Image de Marque des laboratoires pharmaceutiques
Plusieurs comportements de l’industrie pharmaceutique dégradent la perception des laboratoires auprès du public, parmi ceux-ci on peut citer :
> Les conditions dans lesquelles sont pratiquées les tests des nouveaux médicaments notamment dans les pays en développement (qualité de l’information des volontaires, prise en charge en cas d’infection…)

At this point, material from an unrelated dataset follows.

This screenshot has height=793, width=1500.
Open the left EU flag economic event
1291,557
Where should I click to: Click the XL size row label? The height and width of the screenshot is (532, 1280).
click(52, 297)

> Le risque de collision, de conflit d’intérêt entre celui qui recherche, produit, teste (essais cliniques), rédige les publications sur les médicaments, le prescripteur et le patient (OMS, Afssaps)
> Les essais des médicaments sur les animaux
> L’influence des laboratoires sur les prescriptions médicales par l’effet de démarchage des médecins
> La présence de principes actifs des médicaments dans les eaux usés et leurs effets sur la faune et la flore
> …
L’industrie pharmaceutique répond à la dégradation de son image par des programmes sanitaires, des chartes et des codes de déontologie.
IFPMA : International Federation of Pharmaceutical Manufacturers & Associations
LEEM : Les entreprises du médicament
Responsabilités des consommateurs, de la Marque nation et des Marques commerciales
Rappelons ici, en préambule, pour relativiser nos comportements et souligner leurs ambivalences que certes nous sommes des consommateurs mais aussi des citoyens et du fait de notre activité professionnelle les acteurs de nos entreprises.
La capacité des consommateurs à s’émouvoir, s’indigner, se culpabiliser est constante dans nos sociétés médiatisées. L’émotion se vend bien, si elle rassemble et déclenche des mouvements de masses, ponctuels et brefs elle génère peu d’attitude militante soutenue. Pourtant c’est bien l’attitude des consommateurs solvables qui intéresse les laboratoires.
Regardons ici les préoccupations de chacun des responsables :
– Les consommateurs désirent préserver leur santé
– La Marque nation se doit d’assurer la santé de sa population, mais se préoccupe aussi de l’emploi et des revenus engendrés par l’industrie pharmaceutique
– Les laboratoires, dans une logique capitaliste recherche les profits.
Ces attitudes convergentes conduisent les laboratoires à développer une politique de soins adaptée aux patients solvables et encouragent implicitement pour des raisons de coûts et de législation des pratiques discutables dans les pays pauvres et émergents. Quelques unes de ces pratiques consistent à valider des médicaments et à faire progresser une recherche destinée aux consommateurs des pays riches aux risques et périls de la vie des volontaires des pays pauvres.
On fait quoi docteur ?
> De fait, les laboratoires dont la fabrication des médicaments étaient basés sur la chimie s’intéressent maintenant aux processus basés sur la biologie (vaccins) car plus délicats à copier une fois les brevets expirés
> Une pharmacie mondiale partagée par tous
> La solution pourrait être que tous les États prennent en charge et proposent à leurs citoyens une assurance maladie gratuite.
> On peut aussi envisager de réduire les délais du droit exclusif d’exploitation en versant des primes à l’invention (par l’État) afin que le médicament devienne un bien public le plus rapidement possible.
D’autres pistes :
– Éviter le dépôt et l’application des brevets dans les pays en développement à faible revenu.
– Encourager les licences volontaires (voir OMS) lorsque la production locale est réalisable et viable.
La question des brevets et de leurs durées restera pérenne, mais on peut espérer que les actions humanitaires bénéficieront d’une efficience plus grande grâce au partenariat entre les trois acteurs que sont le Public, le privé (l’industrie) et les associations caritatives philanthropiques.